Starting with the line that has "Click the Optical Center x value field" and finishing with the line that has "Given: Open the 复权 toolbar option", set down each line below exactly. Pictures are not copied.
START RECORDS FOR THE EXERCISE
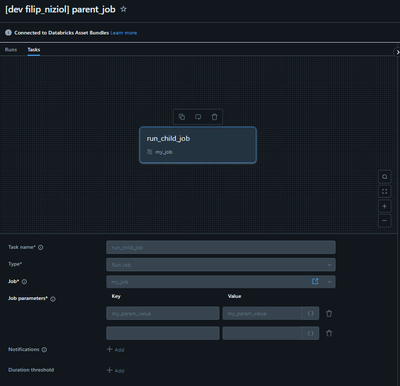Open the search icon in the canvas controls
Image resolution: width=400 pixels, height=386 pixels.
(384, 177)
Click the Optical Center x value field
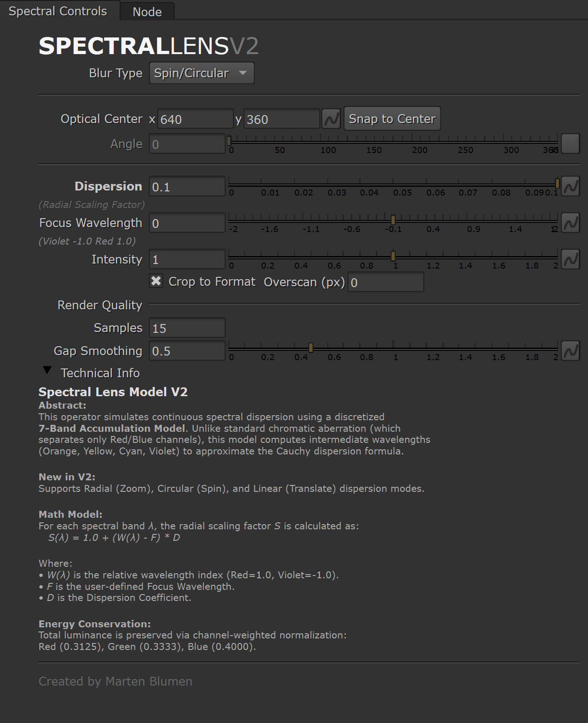588x723 pixels. coord(195,119)
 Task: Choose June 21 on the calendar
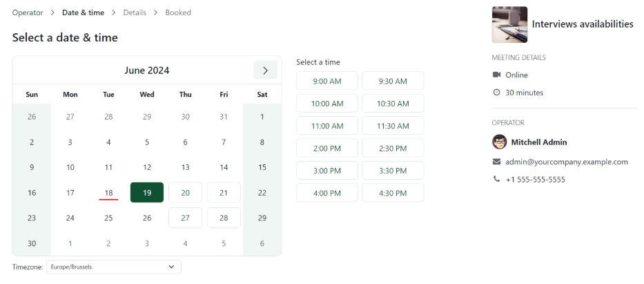point(224,193)
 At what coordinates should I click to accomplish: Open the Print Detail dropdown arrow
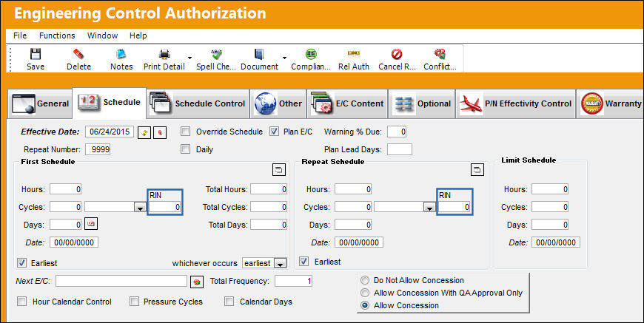click(x=189, y=58)
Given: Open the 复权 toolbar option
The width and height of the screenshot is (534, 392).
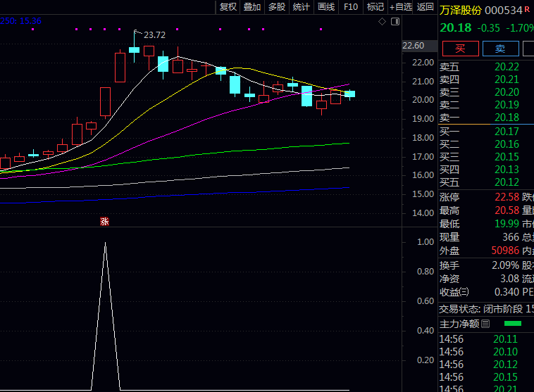Looking at the screenshot, I should (228, 7).
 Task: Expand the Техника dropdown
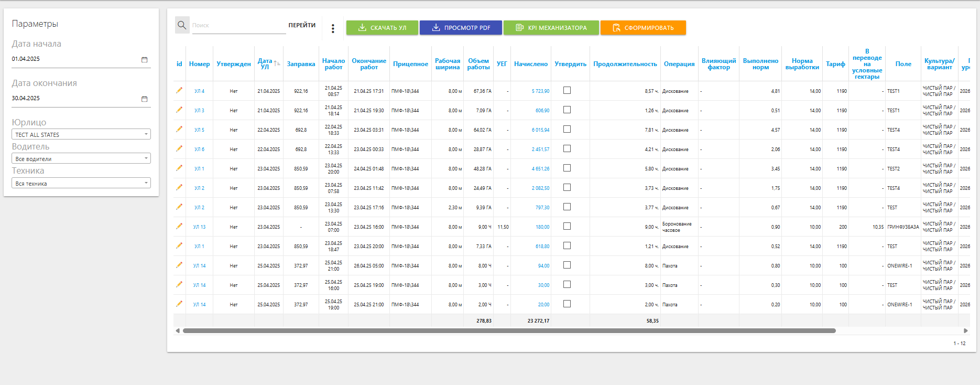pyautogui.click(x=81, y=183)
END RECORDS FOR THE EXERCISE
> _RESPONSE TO THE TASK_
Click the Optical Center x value field
588x723 pixels. coord(195,119)
 Task: Choose June 21 on the calendar
point(224,193)
 At what coordinates should I click to accomplish: Open the Print Detail dropdown arrow
click(x=189, y=58)
Given: Open the 复权 toolbar option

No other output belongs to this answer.